A financial scandal implicating Malaysia’s prime minister has gripped the country.
The focus of the 1Malaysia Development Berhad (1MDB) financial scandal is constantly shifting. Politicians and civil society groups across Malaysia expect extraordinary allegations of financial irregularities at the fund, established by Prime Minister Najib Razak, to be independently investigated and justice delivered.
But increasingly, public anger is being misdirected through the media lens and politicians obsessed with a battle royale between Najib and his nemesis Mahathir Mohamad, whose desire to see Najib ousted and his son Mukhriz promoted within government ranks has been well documented.
This point was driven home by former deputy prime minister Musa Hitam, who described the 90-year-old Mahathir as a “political terminator,” arguing he would succeed one way or another in driving his third prime minister from office.
The other two were Malaysia’s first prime minister, the well-respected Abdul Rahman, who stepped down after the race riots of 1969 — and Najib’s predecessor, Abdullah Ahmad Badawi, forced out of politics in 2009.
Najib and 1Malaysia Development Berhad (1MDB) have strenuously denied allegations that around US$700 million was channeled into two of Najib’s AmBank accounts, the largest tranche – US$681 million – was reportedly transferred ahead of the May 2013 general election.
Both Najib and 1MDB are also blaming Mahathir – Malaysia’s longest serving leader with 22 years in the job – for stirring up trouble to suit his own political designs. This is not without reason. But predictably, Najib is blaming everyone but himself.

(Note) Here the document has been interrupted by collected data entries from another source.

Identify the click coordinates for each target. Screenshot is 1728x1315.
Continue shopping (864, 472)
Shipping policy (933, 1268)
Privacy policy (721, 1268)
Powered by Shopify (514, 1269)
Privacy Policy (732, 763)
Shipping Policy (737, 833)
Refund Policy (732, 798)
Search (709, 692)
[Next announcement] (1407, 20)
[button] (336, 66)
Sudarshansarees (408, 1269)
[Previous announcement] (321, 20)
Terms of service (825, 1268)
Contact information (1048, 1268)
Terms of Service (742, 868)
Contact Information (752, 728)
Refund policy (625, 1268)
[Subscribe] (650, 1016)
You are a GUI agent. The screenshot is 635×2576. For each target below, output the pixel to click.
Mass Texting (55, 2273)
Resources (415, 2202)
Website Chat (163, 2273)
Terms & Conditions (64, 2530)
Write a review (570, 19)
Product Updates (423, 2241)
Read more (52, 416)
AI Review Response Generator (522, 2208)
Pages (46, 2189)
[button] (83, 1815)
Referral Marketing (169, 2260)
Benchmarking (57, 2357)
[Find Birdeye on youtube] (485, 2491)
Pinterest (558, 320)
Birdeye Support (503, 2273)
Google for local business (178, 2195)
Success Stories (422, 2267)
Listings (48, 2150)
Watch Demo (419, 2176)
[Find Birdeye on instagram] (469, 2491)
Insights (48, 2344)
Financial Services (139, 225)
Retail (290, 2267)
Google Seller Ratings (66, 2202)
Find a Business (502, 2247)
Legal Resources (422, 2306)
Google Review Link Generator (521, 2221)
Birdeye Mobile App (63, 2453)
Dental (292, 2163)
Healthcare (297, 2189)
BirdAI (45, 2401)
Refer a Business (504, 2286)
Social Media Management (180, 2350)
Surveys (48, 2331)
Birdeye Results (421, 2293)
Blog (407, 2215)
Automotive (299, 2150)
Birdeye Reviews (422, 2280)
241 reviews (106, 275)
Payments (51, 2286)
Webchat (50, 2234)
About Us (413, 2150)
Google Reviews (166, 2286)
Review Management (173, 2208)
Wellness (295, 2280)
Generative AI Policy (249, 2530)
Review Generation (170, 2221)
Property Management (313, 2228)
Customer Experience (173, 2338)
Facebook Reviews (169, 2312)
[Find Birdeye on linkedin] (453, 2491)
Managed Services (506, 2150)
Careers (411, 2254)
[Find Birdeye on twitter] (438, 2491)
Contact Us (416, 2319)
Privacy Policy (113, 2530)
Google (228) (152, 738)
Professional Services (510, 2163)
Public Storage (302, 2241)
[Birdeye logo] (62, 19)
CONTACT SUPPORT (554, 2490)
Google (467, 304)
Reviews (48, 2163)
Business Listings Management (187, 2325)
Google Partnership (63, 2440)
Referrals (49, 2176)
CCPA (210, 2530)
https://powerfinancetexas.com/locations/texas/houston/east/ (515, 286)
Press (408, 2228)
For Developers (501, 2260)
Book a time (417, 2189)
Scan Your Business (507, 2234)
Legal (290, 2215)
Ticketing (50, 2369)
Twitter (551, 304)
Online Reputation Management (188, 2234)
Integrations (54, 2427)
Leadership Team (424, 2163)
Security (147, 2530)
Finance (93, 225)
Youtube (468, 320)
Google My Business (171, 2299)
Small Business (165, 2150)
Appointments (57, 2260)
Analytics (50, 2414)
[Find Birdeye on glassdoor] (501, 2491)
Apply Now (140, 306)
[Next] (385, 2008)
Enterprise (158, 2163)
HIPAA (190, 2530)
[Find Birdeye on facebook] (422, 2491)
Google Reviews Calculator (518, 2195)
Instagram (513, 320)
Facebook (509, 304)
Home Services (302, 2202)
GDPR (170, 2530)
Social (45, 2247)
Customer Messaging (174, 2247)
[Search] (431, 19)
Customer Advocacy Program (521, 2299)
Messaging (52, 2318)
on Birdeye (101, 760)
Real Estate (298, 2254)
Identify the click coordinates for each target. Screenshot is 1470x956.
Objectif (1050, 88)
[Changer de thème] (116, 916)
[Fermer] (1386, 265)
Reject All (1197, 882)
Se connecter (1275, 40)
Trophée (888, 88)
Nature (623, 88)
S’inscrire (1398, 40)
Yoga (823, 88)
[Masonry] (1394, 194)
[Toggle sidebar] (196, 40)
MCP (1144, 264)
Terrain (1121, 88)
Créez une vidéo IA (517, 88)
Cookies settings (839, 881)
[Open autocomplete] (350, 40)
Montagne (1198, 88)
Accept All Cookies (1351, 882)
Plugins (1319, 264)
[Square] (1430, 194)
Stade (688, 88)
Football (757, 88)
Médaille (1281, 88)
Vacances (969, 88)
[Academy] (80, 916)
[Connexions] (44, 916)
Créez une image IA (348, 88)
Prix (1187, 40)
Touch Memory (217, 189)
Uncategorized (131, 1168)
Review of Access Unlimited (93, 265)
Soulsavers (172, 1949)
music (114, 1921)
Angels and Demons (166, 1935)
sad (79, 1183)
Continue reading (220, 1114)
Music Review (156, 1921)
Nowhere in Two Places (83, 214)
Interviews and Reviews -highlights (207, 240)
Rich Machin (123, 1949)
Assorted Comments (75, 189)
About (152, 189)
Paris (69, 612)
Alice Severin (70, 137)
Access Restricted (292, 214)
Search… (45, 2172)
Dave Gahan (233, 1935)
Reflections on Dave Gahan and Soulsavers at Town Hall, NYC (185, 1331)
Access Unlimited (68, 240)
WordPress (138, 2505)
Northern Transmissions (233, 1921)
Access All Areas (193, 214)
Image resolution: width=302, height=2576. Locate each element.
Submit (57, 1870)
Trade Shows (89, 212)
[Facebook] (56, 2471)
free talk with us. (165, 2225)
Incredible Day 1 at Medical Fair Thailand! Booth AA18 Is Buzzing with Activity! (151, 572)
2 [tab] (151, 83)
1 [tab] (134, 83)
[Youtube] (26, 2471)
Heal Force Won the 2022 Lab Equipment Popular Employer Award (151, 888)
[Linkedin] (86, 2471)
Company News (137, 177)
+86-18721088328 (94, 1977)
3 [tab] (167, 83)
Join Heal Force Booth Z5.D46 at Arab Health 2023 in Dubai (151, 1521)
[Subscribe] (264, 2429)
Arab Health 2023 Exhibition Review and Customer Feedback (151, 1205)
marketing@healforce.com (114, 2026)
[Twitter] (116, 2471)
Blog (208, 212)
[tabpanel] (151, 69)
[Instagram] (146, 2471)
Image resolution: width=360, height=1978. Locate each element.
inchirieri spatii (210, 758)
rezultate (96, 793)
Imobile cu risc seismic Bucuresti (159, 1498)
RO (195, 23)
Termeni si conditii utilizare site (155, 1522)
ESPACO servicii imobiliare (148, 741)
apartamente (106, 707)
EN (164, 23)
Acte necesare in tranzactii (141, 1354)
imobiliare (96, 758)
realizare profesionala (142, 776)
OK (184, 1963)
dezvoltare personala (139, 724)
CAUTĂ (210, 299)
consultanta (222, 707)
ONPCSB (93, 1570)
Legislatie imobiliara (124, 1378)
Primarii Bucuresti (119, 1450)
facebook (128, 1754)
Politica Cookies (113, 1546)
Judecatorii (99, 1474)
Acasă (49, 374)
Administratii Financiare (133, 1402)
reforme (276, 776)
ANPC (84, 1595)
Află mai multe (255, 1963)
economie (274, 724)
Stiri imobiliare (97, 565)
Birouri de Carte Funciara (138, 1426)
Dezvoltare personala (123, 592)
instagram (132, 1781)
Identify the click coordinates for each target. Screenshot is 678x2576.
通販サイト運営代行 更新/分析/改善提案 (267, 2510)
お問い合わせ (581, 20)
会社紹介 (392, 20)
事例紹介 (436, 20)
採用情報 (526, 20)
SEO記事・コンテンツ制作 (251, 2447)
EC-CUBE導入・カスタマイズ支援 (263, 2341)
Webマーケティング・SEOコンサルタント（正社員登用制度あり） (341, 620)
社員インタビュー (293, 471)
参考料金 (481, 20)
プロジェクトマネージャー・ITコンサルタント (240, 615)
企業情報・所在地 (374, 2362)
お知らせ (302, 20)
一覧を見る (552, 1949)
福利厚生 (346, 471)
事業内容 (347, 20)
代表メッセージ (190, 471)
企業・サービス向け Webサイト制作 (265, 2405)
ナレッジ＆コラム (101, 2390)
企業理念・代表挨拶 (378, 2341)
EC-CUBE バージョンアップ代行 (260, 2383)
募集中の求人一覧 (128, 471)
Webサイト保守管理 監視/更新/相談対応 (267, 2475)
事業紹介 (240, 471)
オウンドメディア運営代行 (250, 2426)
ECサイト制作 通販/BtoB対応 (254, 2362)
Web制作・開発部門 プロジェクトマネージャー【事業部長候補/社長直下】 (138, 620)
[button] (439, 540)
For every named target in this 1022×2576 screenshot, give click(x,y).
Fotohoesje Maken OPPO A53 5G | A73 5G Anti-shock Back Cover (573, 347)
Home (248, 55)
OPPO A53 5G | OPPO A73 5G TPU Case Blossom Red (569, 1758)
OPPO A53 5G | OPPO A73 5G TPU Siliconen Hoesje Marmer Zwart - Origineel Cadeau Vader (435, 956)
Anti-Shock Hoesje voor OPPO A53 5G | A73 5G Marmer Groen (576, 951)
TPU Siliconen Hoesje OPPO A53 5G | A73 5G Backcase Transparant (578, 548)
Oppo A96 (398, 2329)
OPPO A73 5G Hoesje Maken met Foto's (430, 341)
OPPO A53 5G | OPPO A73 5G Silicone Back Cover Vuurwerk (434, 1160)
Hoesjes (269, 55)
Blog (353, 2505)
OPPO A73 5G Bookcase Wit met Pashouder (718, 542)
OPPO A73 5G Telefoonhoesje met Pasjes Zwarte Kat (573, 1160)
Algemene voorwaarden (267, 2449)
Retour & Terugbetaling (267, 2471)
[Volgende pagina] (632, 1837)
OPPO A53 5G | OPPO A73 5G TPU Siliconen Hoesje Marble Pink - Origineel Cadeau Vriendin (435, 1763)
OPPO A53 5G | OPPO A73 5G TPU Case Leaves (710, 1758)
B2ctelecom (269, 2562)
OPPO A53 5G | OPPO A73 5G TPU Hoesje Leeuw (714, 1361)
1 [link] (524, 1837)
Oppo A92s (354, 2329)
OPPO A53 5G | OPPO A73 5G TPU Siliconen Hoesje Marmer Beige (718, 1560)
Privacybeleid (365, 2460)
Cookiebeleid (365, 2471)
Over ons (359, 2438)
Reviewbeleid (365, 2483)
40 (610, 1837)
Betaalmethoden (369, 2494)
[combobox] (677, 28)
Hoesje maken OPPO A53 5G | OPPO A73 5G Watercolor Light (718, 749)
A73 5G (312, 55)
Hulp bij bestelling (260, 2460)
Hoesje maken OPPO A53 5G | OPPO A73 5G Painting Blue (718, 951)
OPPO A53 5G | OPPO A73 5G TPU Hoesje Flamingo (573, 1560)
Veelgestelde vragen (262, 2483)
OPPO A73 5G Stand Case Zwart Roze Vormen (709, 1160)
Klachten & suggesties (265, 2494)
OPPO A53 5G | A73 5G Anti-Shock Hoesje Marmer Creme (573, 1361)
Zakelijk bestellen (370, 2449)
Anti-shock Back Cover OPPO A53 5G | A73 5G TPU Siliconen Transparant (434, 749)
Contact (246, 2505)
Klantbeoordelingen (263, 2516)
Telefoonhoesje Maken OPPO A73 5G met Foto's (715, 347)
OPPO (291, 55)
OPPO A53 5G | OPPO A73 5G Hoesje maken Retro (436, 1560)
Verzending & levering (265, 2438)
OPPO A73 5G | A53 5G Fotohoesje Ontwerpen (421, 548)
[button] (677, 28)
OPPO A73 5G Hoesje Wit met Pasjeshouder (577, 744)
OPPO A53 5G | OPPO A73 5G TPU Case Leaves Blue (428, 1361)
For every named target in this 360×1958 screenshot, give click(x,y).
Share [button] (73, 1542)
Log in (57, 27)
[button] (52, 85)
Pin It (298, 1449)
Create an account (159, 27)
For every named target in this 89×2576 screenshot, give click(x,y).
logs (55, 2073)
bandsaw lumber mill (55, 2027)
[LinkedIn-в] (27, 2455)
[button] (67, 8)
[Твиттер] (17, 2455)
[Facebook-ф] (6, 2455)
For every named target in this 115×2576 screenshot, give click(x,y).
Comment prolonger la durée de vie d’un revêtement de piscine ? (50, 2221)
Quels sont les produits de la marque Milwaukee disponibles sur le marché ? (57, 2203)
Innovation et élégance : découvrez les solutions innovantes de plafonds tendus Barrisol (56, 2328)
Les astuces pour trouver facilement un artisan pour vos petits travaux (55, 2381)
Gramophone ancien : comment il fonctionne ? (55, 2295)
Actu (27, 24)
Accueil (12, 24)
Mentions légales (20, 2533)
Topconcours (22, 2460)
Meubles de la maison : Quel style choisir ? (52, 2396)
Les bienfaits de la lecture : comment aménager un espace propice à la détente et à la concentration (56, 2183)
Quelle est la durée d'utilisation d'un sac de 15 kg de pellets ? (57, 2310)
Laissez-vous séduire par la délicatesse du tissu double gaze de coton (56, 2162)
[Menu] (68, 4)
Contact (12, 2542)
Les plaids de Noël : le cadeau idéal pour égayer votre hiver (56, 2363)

He is also threatening to sue the Sarawak Report and the Wall Street Journal (WSJ) – which broke the story – and he may well win himself a tidy sum of money regardless of the truth behind this scandal. Truth, however, is not necessarily a defense in defamation and libel.
To win, he merely has to prove his reputation has been damaged by allegations that hundreds of millions of dollars were siphoned off into bank accounts that bear is name. As such, a victory in the courts would not necessarily prove those reports wrong.
The reports are sensational and have led to increased calls for Najib’s resignation. Relative documents have been passed to Malaysia’s attorney-general in regards to the allegations and the cash-strapped fund, which already owes more than $11 billion to creditors.
Ken Brown, Hong Kong Bureau chief for the WSJ, has stood by the report, saying that “the trail we have ends at bank accounts with the PM’s name on it.”
“We were very careful and we believe the investigation and documents we have are solid and come from a reliable investigation and not a political investigation,” he told CNBC in an interview.
Predictably, a witch hunt was launched into who leaked leaked the information to the WSJ and the Sarawak Report. But that probe may have been gazumped by well known blogger and self-exiled government antagonist Raja Petra Kamaruddin.
He has named three central bank officials he says are under investigation on suspicion of having leaked confidential information — Nurshamsiah Mohamad Yunus, Shamsuddin Mahayidin, and Abdul Rahman Abu Bakar.
He also claimed the allegations were part of a wider plot to remove Najib and that he may not have been the ultimate beneficiary of the money. Meanwhile the Citizens For Accountable Governance Malaysia (CAGM) claims the money was part of the “system of greasing” the election machinery established by Mahathir.
“CAGM can confirm, based on court documents in our hands, that millions from Najib’s Ambank accounts were actually used to ‘back up’ Barisan Nasional (BN) component parties in the run-up to the 2013 general elections,” CAGM chairman Mohamad Zainal Abidin said.
Still, Mahathir’s political ambitions, threats of law suits, witch hunts and blame are sideshows to the main game and the biggest threat to the United Malays National Organisation (UMNO), which has ruled since independence in 1957, through the BN coalition.
Najib’s failure to confront the allegations squarely and honestly remains his biggest hurdle. Further allegations include that hundreds of thousands of US dollars were also deposited in the account of his wife Rosmah Mansor, who remains a deeply unpopular and divisive figure in Malaysian life.
“Instead of preaching integrity of public servants or quoting religious edicts to salvage his dilapidating image, it is imperative that Najib, Rosmah and family members declare their assets publicly, and make known their banking details which have now come under serious scrutiny,” said Cynthia Gabriel, executive director of the Center to Combat Corruption & Cronyism.